*Passage to read:*
——

Street ‘Kennels’

Since a young age I have been fascinated by the small channels of water running down either side of the streets in Helston.

Known as `Kennels` rumor has it that they were originally located in the middle of the street and used by the local inhabitants to take waste away from shops and houses.

They also provided `relatively` clean water for washing down the road and pavements.

Probably originally no more than a dirt channel in the street they have, over time, been developed into a sophisticated system of granite water courses.

Kathryn Atkin recently wrote to me with an excellent `snippet` of information about the Kennels from the early 1900`s:

“My dad said he and other boys would float a stick tied to a piece of string down a kennel, jiggle it and an old man would go for it with his stick, thinking it was a rat.”

Unfortunately, over the last decade several of the kennels have been covered over, namely in Meneage Street, preventing the unwary car driver or pedestrian from inadvertently dropping into them. Having witnessed the spectacle several times, once a driver has got his car wheel into the Kennel it is extremely difficult to get it back out!

MENEAGE STREET KENNELS
Early photograph of Meneage Street showing the Kennel running down the right side opposite `Eddy`s` toy shop.
The kennel is still there but has now been covered.

So, the question that has always intrigued me and probably anyone who has actually visited Helston is `Where does the water come from`?

Recently I joined my father Fred Matthews and friend Raymond Lewry in the Cober Valley just below Wendron Church to locate the main water source.

Located in the River Cober is a small `Weir` which dams the water back giving a working `head` of water to be taken off into the Kennel system.

To enable the water authority to control the amount of water taken off the Cober and in times of engineering work shut off the supply completely, a sluice gate is located in the `leat` off from the weir. By raising/lowering the gate the amount of water entering the system can be easily controlled.

However, in certain circumstances, perhaps when there has been an unexpected storm causing the amount of water in the River Cober to increase dramatically, there is a fail safe system to ensure that the kennel system does not overflow. If the flow were unchecked the system would overflow with possible flooding or engineering damage in the town.

——

*Given data:*
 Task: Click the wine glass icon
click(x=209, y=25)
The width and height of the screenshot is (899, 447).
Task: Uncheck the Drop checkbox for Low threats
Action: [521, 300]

——

*Tasks to carry out:*
**A.** Answer these questions using the piece about Helston's street kennels.
(i) Where does rumor say the kennels were originally located?
(ii) What in the River Cober dams the water back to give a working head?
(iii) What is raised or lowered to control how much water enters the system?
**B.** Continue the piece about Helston's street kennels, starting after its final sentence.

*Responses for each task:*
**A.**
(i) In the middle of the street.
(ii) A small weir.
(iii) A sluice gate in the leat off from the weir.

**B.**
Therefore, just as in a full scale canal system an overflow has been constructed immediately below the sluice gate. During normal flow the water level in the system is not a problem, but if the water level rises rapidly the `spillway` allows the excess to return back to the River Cober. There is even a grill as an extra safety feature to prevent the pipe from becoming blocked.

From then on its downhill all the way to the streets of Helston.

Once it gets to the Water-ma-Trout area of the town it further divides to supply the various streets.

HELSTON KENNEL LEAT
Kennel water in the `Leat` running along the left side of the Cober Valley.
HELSTON LEAT MAP
Leat Map enhanced by JOHN REEVES who has spent some considerable time investigating the water supply for the Helston Kennels.
The map shows the River Cober, Helston Leat, Salena Leat & Poldark Leat around the Wendron area.

THE LEATS OF HELSTON

JOHN LAWSON

on CORNISH KENNELS

Two experienced pairs of eyes studied the situation closely.

`Do `ee reckon he`s gawna get out?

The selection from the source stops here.